Marc P. Bonaca, MD, MPH: This is a cornerstone of therapy for atherosclerosis and PAD. Data are less robust in dedicated PAD populations than they are for coronary disease. But it starts with the Antithrombotic Treatment Trialists’ Collaboration, which shows there’s benefit in symptomatic PAD, for claudicants or those having revascularization, with aspirin use. It reduces ischemic risk but increases GI [gastrointestinal] bleeding, mostly.

Then there was a trial called CAPRIE, which compared clopidogrel monotherapy versus aspirin and showed that clopidogrel is better than aspirin, overall. Though the benefit was modest, it seemed to be particularly good in patients with peripheral artery disease. There was some heterogeneity there. Our guidelines tell us antiplatelet monotherapy with aspirin or clopidogrel is a class I indication.

Deepak L. Bhatt, MD, MPH: That’s really good. How about dual antiplatelet therapy [DAPT]? Maybe you could review the old data, and then the new data. You presented, as a matter of fact, a meta-analysis looking at two trials: PEGASUS-TIMI 54 and THEMIS. You just presented that at the American College of Cardiology a few days ago.

Marc P. Bonaca, MD, MPH: This is such an important area in peripheral artery disease, and it’s an area where practice has really gone beyond the data because of the absence of data. There are very few dedicated trials evaluating DAPT in PAD. There’s one called CASPAR, which evaluated patients after bypass surgery using DAPT with clopidogrel versus aspirin alone. It was a broad composite of limb outcomes, systemic outcomes, and mortality. There was no benefit; there was more bleeding. A trial in endovascular revascularization was attempted called CAMPER, but they couldn’t recruit because everyone was using it and thought there was no equipoise. The guidelines do, as a low-level recommendation, say you can use DAPT after intervention as class IIb recommendation. But there are no rigorous data in those PAD cohorts.

What’s interesting, as you mentioned, is that when looking at very carefully adjudicated limb outcomes in some larger datasets with broader populations, we’re seeing limb benefit with the combination of aspirin and ticagrelor. Ticagrelor is a newer, more potent, and less variable P2Y12 inhibitor. It appears from the THEMIS trial, which included coronary disease with diabetes, as well as from PEGASUS-TIMI 54, which included a post-MI [myocardial infarction] cohort, that if you look at acute limb ischemia and major amputation—the worst outcomes in these populations—the combination of ticagrelor and aspirin versus aspirin alone results in pretty marked reductions in those limb outcomes of around 40% to 50%.

It’s an interesting setting in PAD now, where we have this combination of aspirin/ticagrelor. It clearly reduces limb outcomes.

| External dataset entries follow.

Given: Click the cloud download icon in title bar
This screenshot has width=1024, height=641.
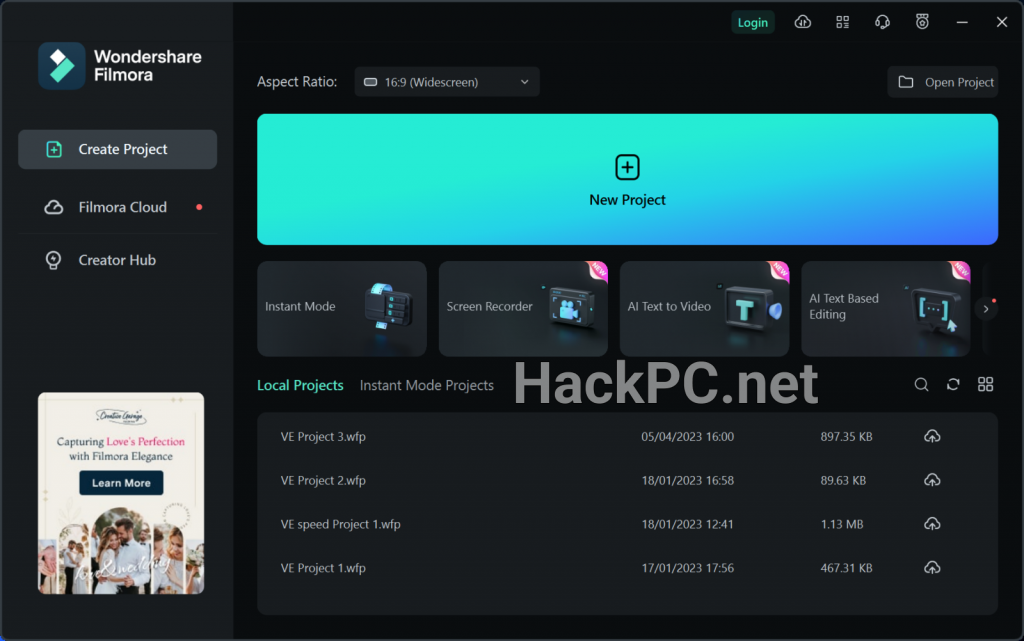Looking at the screenshot, I should (803, 22).
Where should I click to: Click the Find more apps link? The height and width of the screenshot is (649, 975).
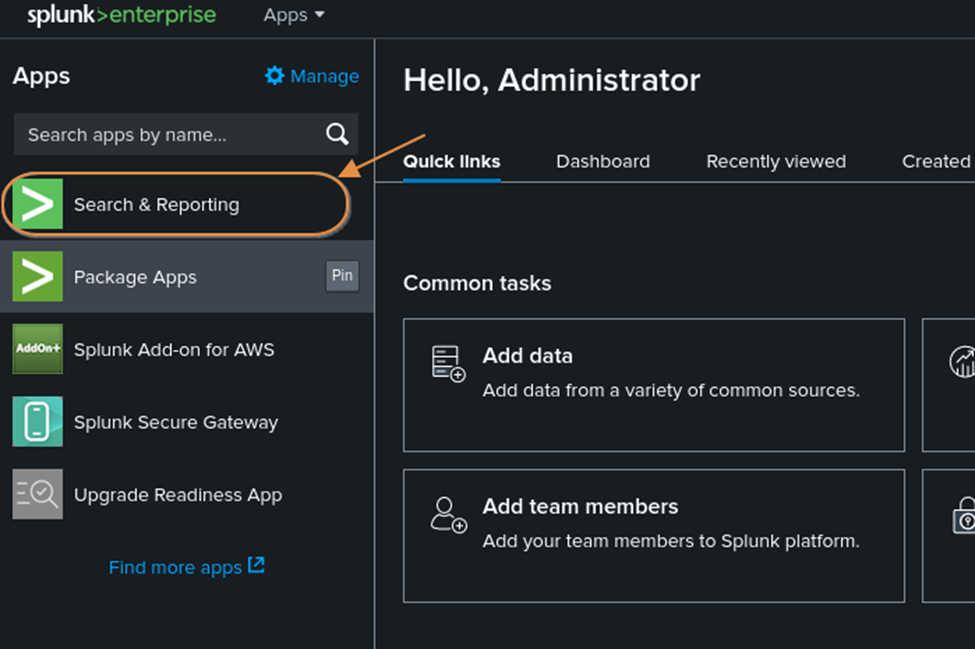coord(177,567)
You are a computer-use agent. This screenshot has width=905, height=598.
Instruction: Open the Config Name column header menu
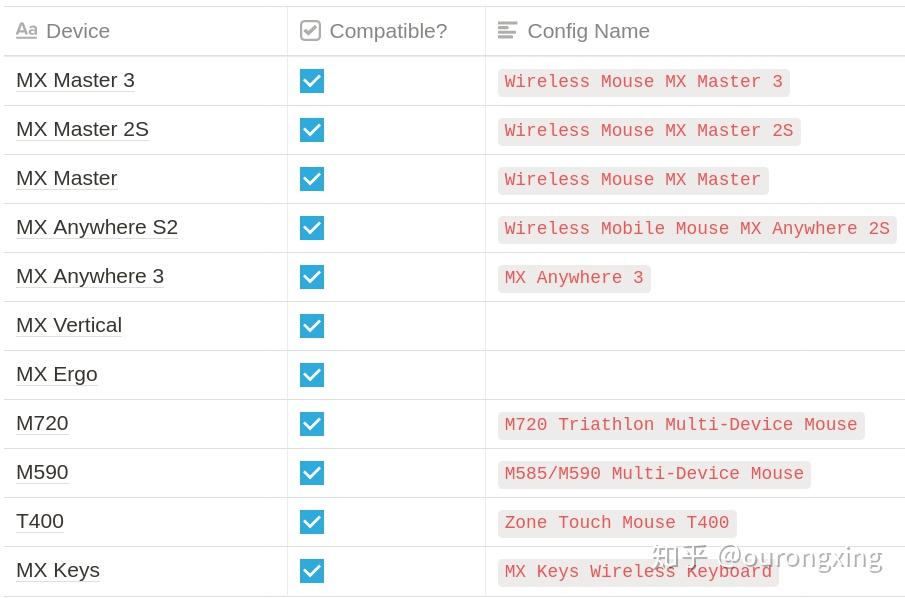[x=588, y=31]
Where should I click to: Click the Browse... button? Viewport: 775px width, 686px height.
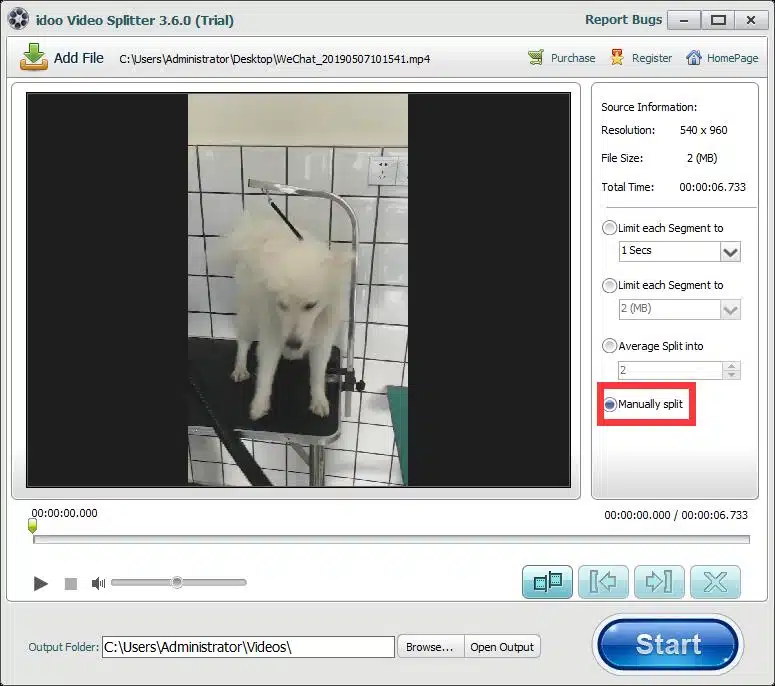tap(430, 646)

We don’t have a dedicated PAD study to really understand how to apply that and its use, but I think the data are promising.

Deepak L. Bhatt, MD, MPH: You are quite right in that summary. It’s a challenge. Of course, there’s the EUCLID trial that Dr. Manesh Patel played a pivotal role in. He will hopefully be joining us depending on how things go with his catheterization laboratory emergency. But that trial wasn’t positive, so it really didn’t establish a role for ticagrelor monotherapy. It seemed like clopidogrel monotherapy—if one is discussing single antiplatelet agents—remains king because of cheaper price, once-a-day dosing, and no superiority with ticagrelor monotherapy. If I can just mention the CHARISMA trial data: within the PAD subgroup data and subgroup analysis, we did see consistent benefits in those with prior MI, ischemic stroke, large vessel stroke, or peripheral artery disease that was symptomatic.

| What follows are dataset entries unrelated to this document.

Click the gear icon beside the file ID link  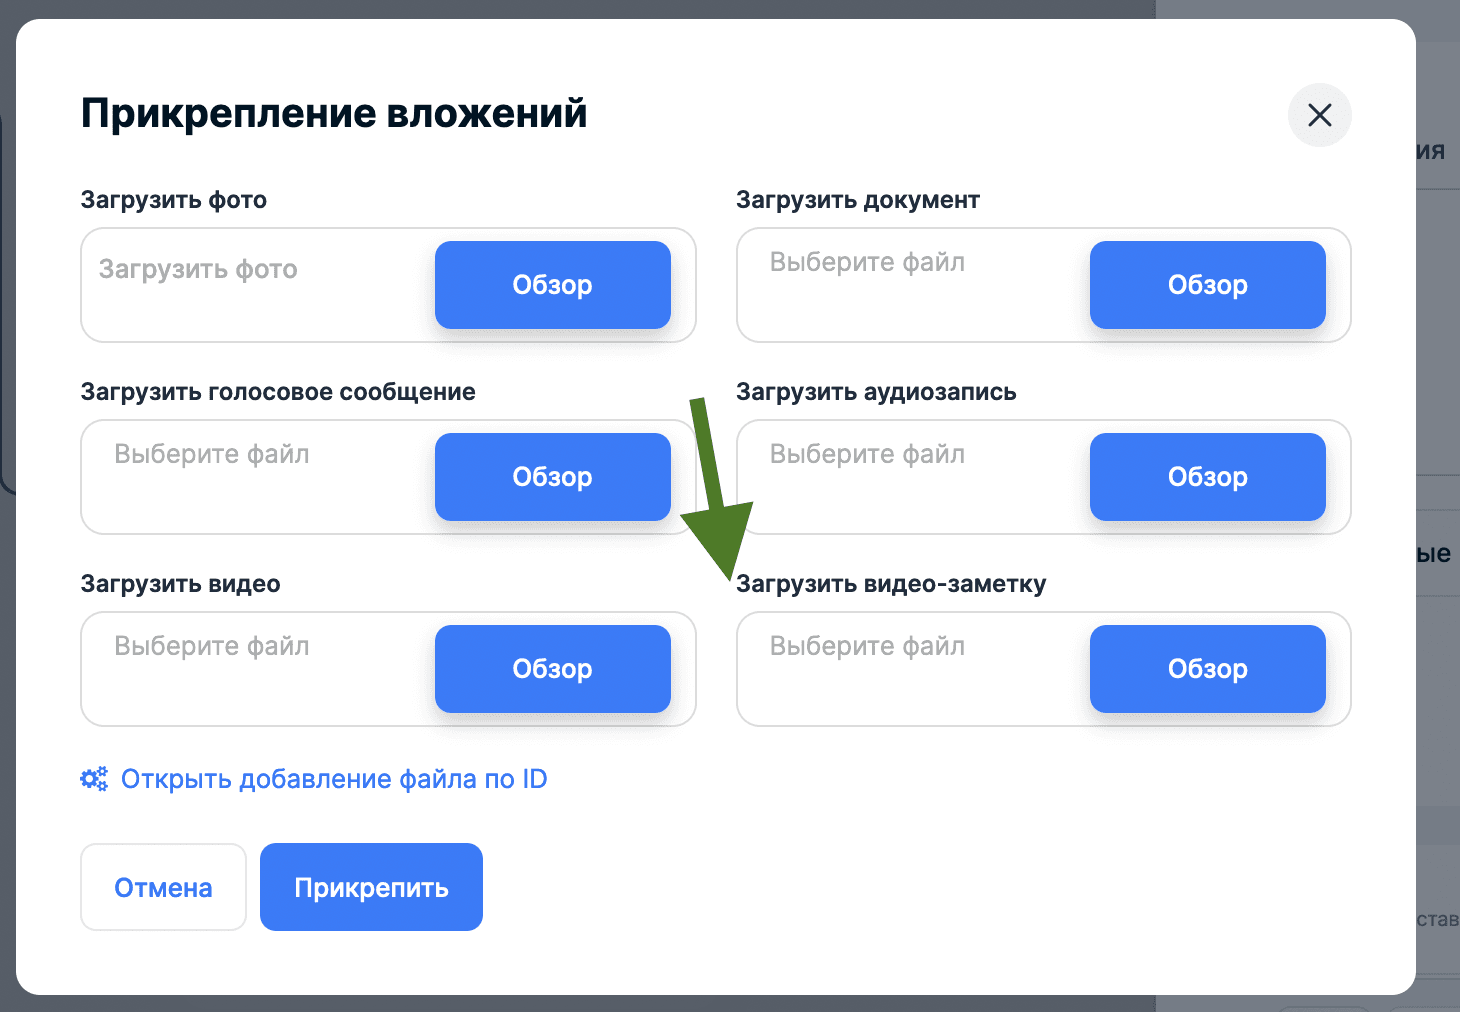pyautogui.click(x=94, y=779)
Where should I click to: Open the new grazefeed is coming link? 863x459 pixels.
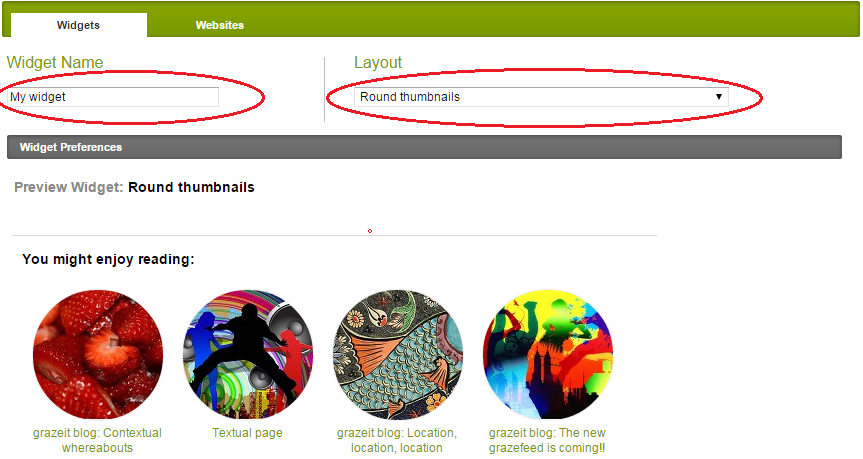pos(547,440)
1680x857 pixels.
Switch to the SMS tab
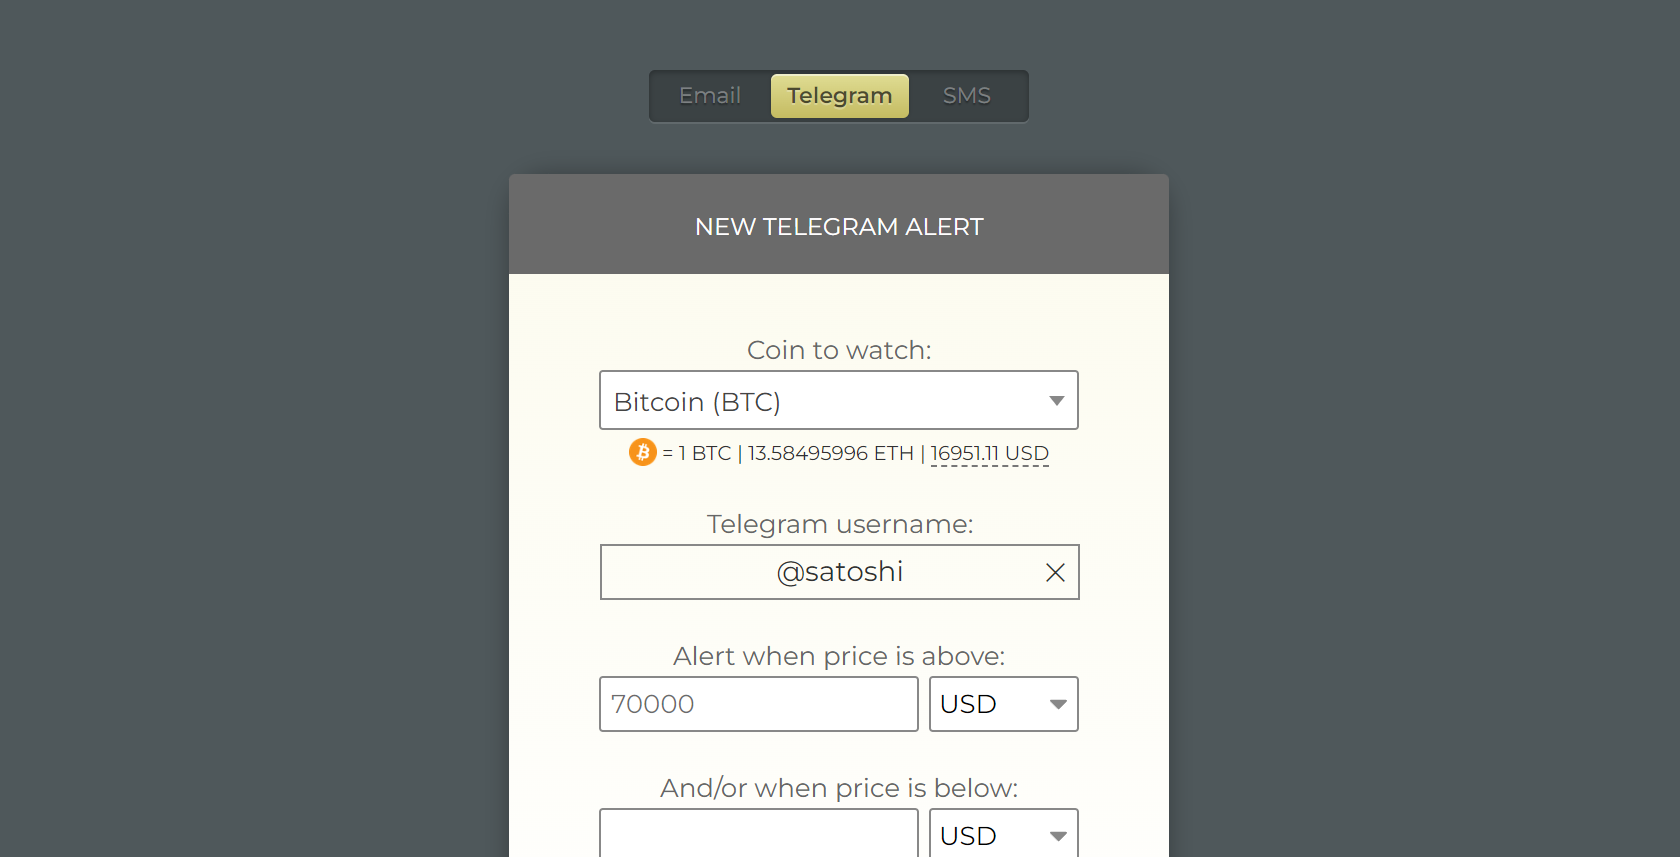pyautogui.click(x=966, y=95)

I think there are several lines of evidence that support more than just aspirin alone. But there hasn’t been a single trial specifically looking at PAD and dual antiplatelet therapy that’s nailed it. There are provocative signals from CHARISMA and significant findings from PEGASUS-TIMI 54 and THEMIS as well, albeit not specifically PAD trials but looking at PAD endpoints. This is provocative information.